[Start Page text]
The proposed BenSMOT is organized as follows:
BenSMOT
├── train
| └──dancing_with_child
| └──01Ss_Kfo6ag_0
| └──gt
| └──gt.txt
| └──imgs
| └──001.jpg
| └──002.jpg
| └──003.jpg
| ...
| └──video_caption.txt
| └──instance_captions.txt
| └──interactions.graphml
| └──0B1uJGWKxCg_0
| ...
| └──playing_basketball
| ...
├── test
| ...
For each video sequence, we provide the ground truth files in the gt
folder (using the standard MOTChallenge annotation format) and the sequence images in the imgs
folder. In the video_caption.txt
, instance_captions.txt
, and interactions.graphml
files, we provide the overall caption of the video sequence, the caption for each trajectory, and the relationships between the trajectories, respectively. In these files, terms like man0, woman0, man1, etc., are used to represent the trajectories. The order of their appearance corresponds to the trajectory numbers.
For example, in the following instance_captions.txt
file, the three trajectories represented by woman0, woman1, and man0 are numbered 1, 2, and 3, respectively, in the corresponding gt.txt
file.
woman0: A woman in the red blouse covers her face with her hands to...
woman1: A woman in pink short-sleeved shirt and white cap throws water...
man0: A man in yellow sleeves walks behind the woman in pink sleeves ...
[End Page text]
Written problem: Print the dataset description from "woman0: A woman" up to and including "pink sleeves ...". The listing comes from a separate source, unrelated to the dataset description.
[Start Dataset rows]
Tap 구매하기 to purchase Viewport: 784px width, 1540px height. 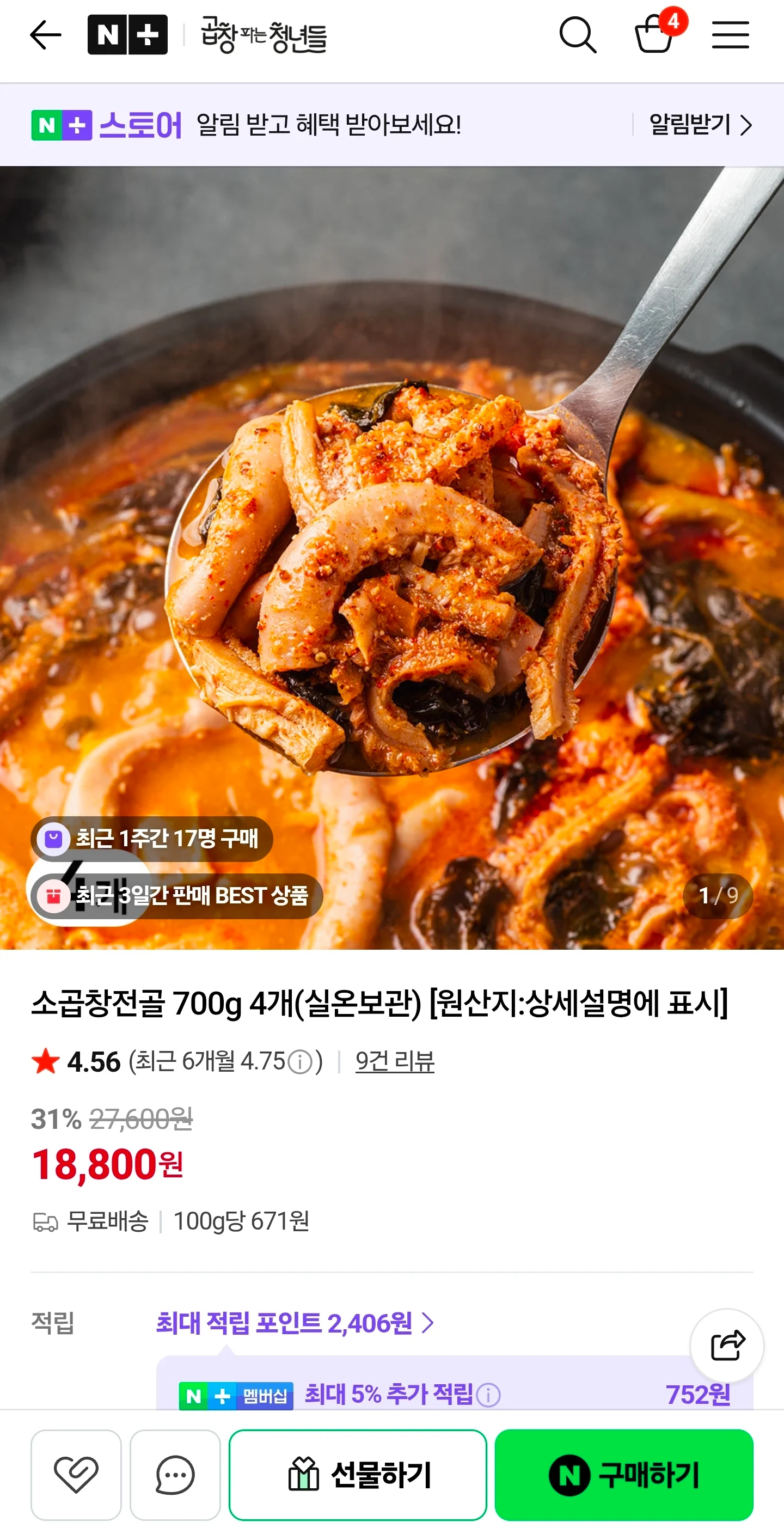pos(624,1474)
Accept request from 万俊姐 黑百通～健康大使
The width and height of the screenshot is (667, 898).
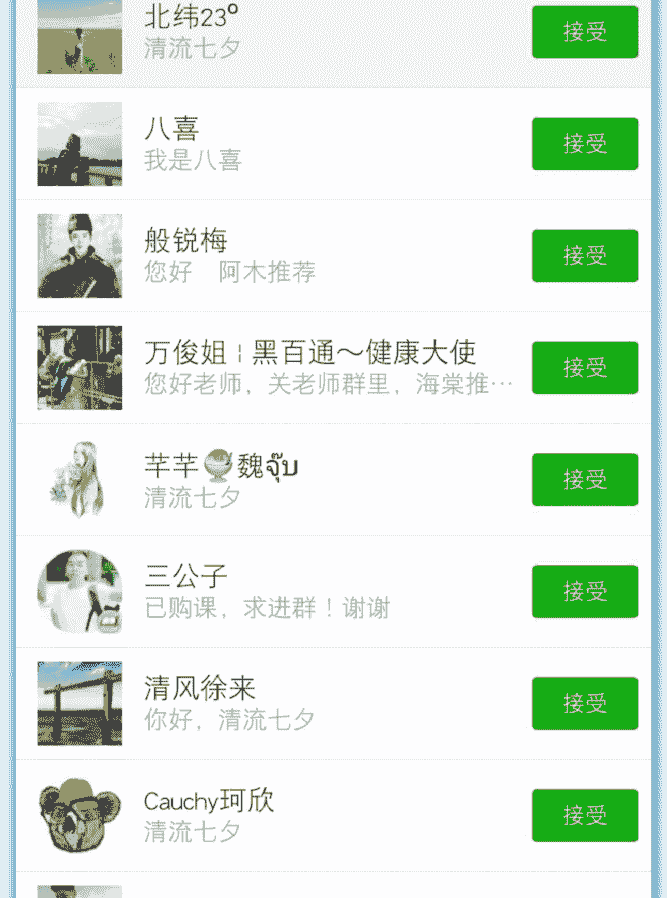[584, 368]
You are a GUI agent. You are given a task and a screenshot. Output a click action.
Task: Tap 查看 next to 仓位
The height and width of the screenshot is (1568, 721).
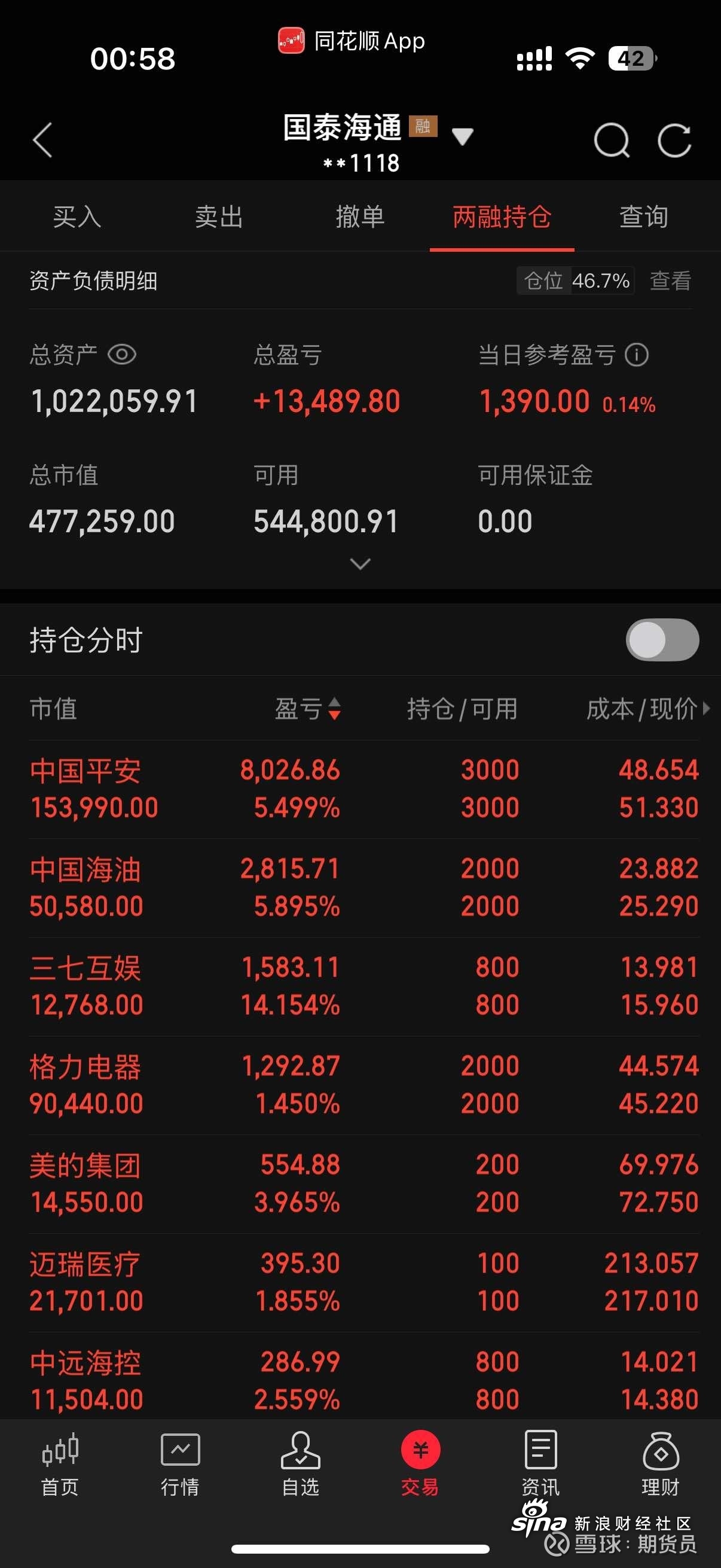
[End Dataset rows]
Exercise response:
woman0: A woman in the red blouse covers her face with her hands to...
woman1: A woman in pink short-sleeved shirt and white cap throws water...
man0: A man in yellow sleeves walks behind the woman in pink sleeves ...